§ **Aufgabe 1**:
Beantworten Sie anhand des Textauszugs zur Kostenerinnerung:
(a) Von welchem Datum ist der Festsetzungsbeschluss des Urkundsbeamten der Geschäftsstelle?
(b) Welche Gebühren entstehen in Verfahren vor den Gerichten der Sozialgerichtsbarkeit, in denen das Gerichtskostengesetz nicht anzuwenden ist?
(c) Was hat das Gericht nach § 14 Abs. 1 Satz 4 RVG zu prüfen?
§ **Aufgabe 2**:
Führen Sie den Textauszug zur Kostenerinnerung im Anschluss an seinen letzten Satz fort.

§ **Textauszug**:
Die zulässige Erinnerung ist begründet. Der Festsetzungsbeschluss des Urkundsbeamten der Geschäftsstelle vom 23. November 2016 war entsprechend dem Tenor abzuändern.

In Verfahren vor den Gerichten der Sozialgerichtsbarkeit, in denen, wie hier, das Gerichtskostengesetz nicht anzuwenden ist, entstehen Beitragsrahmengebühren (§ 3 Abs. 1 Satz 1 Rechtsanwaltsvergütungsgesetz [RVG]). Wird die Erstattung einer Rahmengebühr verlangt, so ist die vom Anwalt nach § 14 Abs. 1 Satz 1 RVG bestimmte Gebühr die gesetzliche Gebühr. Das Gericht hat aber zu prüfen, ob die Bestimmung unbillig und deshalb nicht verbindlich ist, § 14 Abs. 1 Satz 4 RVG.

Die vom Erinnerungsführer nunmehr im Erinnerungsverfahren angesetzte Terminsgebühr ist nicht unbillig.

§ **Angezeigte Zeilen**:
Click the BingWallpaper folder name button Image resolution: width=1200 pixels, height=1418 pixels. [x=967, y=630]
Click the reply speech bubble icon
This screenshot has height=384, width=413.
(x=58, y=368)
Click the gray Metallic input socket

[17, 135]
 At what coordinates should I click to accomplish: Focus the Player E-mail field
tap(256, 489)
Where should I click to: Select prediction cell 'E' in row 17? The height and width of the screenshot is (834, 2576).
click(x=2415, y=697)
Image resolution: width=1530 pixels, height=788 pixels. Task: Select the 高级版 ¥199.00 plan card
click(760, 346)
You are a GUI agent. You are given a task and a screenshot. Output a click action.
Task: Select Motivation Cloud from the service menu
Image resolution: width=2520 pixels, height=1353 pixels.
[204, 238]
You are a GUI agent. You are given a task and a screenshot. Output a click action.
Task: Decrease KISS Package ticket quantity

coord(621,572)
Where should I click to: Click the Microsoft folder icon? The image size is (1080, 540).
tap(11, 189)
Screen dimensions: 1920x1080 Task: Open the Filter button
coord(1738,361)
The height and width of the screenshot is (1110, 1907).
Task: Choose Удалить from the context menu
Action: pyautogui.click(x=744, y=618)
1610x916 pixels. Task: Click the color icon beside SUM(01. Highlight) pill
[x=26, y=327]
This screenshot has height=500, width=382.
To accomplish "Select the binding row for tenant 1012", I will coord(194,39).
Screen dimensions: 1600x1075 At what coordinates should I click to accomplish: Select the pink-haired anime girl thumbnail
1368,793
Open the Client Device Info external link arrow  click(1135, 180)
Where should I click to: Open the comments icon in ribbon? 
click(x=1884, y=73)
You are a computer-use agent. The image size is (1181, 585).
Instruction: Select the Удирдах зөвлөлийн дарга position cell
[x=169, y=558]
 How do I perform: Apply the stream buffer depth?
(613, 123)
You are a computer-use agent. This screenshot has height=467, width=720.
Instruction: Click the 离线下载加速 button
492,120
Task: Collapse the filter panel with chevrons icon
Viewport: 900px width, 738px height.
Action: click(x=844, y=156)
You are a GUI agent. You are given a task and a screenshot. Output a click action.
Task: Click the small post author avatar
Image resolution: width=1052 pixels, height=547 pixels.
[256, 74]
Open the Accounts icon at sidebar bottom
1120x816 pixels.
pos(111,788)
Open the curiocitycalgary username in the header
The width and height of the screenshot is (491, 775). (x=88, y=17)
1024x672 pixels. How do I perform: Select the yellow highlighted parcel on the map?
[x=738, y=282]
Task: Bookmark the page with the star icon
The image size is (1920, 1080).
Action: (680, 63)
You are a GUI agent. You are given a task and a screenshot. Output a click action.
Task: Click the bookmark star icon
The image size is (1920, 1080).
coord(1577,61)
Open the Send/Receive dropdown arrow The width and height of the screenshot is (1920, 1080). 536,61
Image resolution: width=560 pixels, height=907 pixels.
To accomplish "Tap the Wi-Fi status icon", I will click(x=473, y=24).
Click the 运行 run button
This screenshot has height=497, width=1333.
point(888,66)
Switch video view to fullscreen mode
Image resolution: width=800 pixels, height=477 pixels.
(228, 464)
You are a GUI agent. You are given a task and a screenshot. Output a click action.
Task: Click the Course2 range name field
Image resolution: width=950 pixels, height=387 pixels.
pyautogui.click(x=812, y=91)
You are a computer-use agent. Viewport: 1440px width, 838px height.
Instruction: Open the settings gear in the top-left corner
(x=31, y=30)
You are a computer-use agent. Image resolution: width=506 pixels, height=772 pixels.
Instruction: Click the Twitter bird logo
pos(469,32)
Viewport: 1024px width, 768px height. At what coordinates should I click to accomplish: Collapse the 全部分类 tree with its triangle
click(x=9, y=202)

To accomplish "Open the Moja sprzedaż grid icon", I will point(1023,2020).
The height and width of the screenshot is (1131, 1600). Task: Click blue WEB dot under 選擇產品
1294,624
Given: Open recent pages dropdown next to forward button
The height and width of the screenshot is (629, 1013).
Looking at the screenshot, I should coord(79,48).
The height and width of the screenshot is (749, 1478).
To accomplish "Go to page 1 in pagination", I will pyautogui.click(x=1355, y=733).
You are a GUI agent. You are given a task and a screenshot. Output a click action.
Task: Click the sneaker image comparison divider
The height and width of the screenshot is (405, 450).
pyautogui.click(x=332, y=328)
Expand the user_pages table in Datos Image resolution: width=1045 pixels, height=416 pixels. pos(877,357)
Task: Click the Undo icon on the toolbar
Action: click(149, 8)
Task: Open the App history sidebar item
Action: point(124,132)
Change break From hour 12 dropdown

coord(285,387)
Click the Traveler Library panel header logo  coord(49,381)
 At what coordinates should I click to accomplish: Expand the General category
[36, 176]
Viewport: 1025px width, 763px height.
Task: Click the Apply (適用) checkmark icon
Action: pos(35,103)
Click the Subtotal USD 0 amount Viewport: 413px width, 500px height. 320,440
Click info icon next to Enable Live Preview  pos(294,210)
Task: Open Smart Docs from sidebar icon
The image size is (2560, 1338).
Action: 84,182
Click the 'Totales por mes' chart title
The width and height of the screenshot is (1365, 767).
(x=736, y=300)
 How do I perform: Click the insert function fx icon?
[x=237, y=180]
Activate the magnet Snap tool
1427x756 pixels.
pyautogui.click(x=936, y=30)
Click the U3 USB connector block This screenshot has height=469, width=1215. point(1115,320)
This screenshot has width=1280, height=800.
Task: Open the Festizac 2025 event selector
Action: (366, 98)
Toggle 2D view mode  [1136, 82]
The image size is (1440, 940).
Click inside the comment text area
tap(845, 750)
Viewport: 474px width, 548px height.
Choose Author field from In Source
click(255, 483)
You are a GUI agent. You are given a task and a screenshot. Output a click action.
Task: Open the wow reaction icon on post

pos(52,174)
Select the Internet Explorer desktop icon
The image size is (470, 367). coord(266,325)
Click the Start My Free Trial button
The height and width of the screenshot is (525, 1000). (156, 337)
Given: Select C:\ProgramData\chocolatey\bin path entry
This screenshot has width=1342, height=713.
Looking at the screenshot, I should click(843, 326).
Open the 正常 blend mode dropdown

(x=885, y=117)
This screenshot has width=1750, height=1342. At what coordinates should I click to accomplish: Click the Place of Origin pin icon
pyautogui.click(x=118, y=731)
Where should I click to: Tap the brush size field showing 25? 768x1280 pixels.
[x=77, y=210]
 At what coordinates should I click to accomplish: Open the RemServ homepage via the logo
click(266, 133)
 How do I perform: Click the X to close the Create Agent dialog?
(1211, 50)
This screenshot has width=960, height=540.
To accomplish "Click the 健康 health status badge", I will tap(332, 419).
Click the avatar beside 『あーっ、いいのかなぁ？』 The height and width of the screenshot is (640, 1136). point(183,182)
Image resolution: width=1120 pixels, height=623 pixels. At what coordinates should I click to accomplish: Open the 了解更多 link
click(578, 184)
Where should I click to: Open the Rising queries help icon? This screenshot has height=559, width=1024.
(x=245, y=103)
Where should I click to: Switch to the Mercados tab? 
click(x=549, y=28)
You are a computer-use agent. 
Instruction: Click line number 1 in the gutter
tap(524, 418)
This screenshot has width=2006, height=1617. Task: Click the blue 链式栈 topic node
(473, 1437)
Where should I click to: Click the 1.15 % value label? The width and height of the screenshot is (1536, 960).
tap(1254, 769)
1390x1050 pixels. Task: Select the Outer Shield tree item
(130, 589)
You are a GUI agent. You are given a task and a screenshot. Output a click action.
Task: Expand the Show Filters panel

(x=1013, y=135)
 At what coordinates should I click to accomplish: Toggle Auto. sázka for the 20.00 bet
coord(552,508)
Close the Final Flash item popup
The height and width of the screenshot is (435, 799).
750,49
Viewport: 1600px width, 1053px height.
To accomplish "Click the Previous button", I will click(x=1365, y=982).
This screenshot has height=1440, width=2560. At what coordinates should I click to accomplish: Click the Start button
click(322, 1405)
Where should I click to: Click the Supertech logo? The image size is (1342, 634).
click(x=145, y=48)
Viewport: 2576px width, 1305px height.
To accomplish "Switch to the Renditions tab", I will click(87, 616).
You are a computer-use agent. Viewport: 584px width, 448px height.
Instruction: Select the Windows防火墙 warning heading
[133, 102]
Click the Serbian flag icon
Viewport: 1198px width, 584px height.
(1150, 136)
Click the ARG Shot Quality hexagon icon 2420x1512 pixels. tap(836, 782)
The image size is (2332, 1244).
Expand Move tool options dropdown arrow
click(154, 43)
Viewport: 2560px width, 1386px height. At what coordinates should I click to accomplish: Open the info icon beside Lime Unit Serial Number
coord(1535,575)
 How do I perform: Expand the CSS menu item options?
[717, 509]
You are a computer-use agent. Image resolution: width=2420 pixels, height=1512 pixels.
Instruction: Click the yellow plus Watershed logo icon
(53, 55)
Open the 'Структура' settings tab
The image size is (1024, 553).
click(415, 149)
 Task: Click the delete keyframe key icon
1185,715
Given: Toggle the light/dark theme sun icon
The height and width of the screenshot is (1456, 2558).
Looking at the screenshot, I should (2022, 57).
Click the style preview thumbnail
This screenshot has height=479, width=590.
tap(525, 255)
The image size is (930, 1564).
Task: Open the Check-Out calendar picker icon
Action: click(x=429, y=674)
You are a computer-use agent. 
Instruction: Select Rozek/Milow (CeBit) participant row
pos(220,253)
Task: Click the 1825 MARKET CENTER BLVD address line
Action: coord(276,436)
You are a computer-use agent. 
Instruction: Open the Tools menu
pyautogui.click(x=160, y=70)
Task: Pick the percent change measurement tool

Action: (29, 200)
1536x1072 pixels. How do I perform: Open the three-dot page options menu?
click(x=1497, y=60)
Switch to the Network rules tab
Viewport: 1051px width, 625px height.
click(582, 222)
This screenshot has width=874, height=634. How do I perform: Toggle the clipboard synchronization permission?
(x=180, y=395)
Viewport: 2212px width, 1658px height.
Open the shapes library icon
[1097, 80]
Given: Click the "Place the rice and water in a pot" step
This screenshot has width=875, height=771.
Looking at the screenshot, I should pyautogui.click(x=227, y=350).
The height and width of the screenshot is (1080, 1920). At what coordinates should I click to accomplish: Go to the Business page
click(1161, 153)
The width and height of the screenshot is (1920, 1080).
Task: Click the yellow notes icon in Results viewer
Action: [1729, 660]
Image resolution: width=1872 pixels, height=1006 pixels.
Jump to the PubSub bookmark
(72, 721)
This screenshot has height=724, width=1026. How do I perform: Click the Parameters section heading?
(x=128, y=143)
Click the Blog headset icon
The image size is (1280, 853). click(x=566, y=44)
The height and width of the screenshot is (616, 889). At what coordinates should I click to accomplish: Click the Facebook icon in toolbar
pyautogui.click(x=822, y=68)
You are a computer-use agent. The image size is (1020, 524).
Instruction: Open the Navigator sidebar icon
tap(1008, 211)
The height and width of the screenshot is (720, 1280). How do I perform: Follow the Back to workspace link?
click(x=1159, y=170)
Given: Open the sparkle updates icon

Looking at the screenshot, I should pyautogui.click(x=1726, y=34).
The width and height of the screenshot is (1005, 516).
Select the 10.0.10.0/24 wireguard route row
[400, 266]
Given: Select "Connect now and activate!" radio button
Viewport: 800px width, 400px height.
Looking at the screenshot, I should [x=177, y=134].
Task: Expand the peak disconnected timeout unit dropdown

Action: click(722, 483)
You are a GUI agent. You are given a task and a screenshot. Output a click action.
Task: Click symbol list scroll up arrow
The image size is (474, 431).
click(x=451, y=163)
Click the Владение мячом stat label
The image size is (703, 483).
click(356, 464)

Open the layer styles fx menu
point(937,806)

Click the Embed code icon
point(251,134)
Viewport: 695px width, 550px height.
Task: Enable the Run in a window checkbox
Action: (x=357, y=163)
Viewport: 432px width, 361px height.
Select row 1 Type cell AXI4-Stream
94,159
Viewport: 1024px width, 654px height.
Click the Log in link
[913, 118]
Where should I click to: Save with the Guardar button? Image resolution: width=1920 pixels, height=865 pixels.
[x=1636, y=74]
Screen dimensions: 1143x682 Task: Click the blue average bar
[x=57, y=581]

§ **Lösung 1**:
(a) Vom 23. November 2016.
(b) Beitragsrahmengebühren (§ 3 Abs. 1 Satz 1 RVG).
(c) Ob die Bestimmung der Gebühr unbillig und deshalb nicht verbindlich ist.

§ **Lösung 2**:
Bei der Bemessung der Terminsgebühr bestimmt der Rechtsanwalt innerhalb des einschlägigen Gebührenrahmens von 50 € bist 510 € die Gebühr im Einzelfall unter Berücksichtigung aller Umstände, vor allem des Umfangs und der Schwierigkeit der anwaltlichen Tätigkeit, der Bedeutung der Angelegenheit sowie der Einkommens- und Vermögensverhältnisse des Auftraggebers nach billigem Ermessen (§ 14 Abs. 1 Satz 1 RVG).

Für den Umfang der Sache ist vorrangig auf die Dauer des Termins abzustellen. Das Sächsische Landessozialgericht stellt in ständiger Rechtsprechung auf eine durchschnittliche Terminsdauer von 30 bis 45 Minuten ab (Sächsisches Landessozialgericht, B...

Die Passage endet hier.